Cliché is the name of the game here; it's a simple and straightforward story and there's nothing surprising or innovative here. Considering the setup of a potentially dying child, it lacks any real punch for the audience. In fact, it fails to even get its audience emotionally connected with the characters. It instead seems to be retreading old ground for the creators, who take just about every element from A Cat in Paris and try to reuse them here.
While the art is certainly not on par with their previous film, it maintains the same style and direction, the type of which is rarely seen anymore, certainly not on the big screen. The film is a whimsical throwback to the hand-drawn films of old. The problem with this is, frankly… it looks ugly. It's a style that perhaps would attract a certain audience who grew up with the style, certainly French viewers, but for the majority, it's hard to focus on the action on-screen when the style is so off-putting. Conversely, the sound design is fantastic, and this is definitely worth watching in the original French - the soundtrack, sound effects, and voice actors (including Amélie's Audrey Tautou) all combine to produce a quality product.

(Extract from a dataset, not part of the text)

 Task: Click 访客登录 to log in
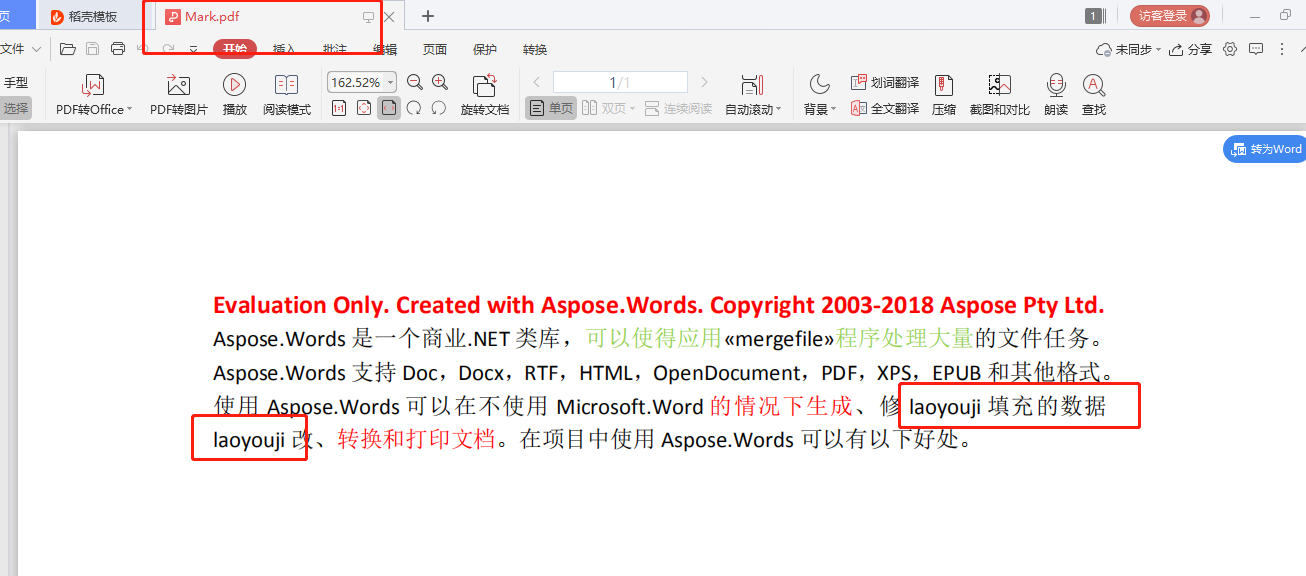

Phantom Boy tries to be something different and that's good. Nobody needs a world of animated films that are only produced by Disney or Dreamworks, Pixar or Ghibli… Okay, just Ghibli would be amazing, but it sadly cannot bring anything new to the table, other than its experimental-but-ugly style. It tries to live up to the stories of Miyazaki but cannot deliver a story that connects with the audience in the way Studio Ghibli always makes seem effortless. Phantom Boy tries to create a superhero, but ends up delivering a ghost of one.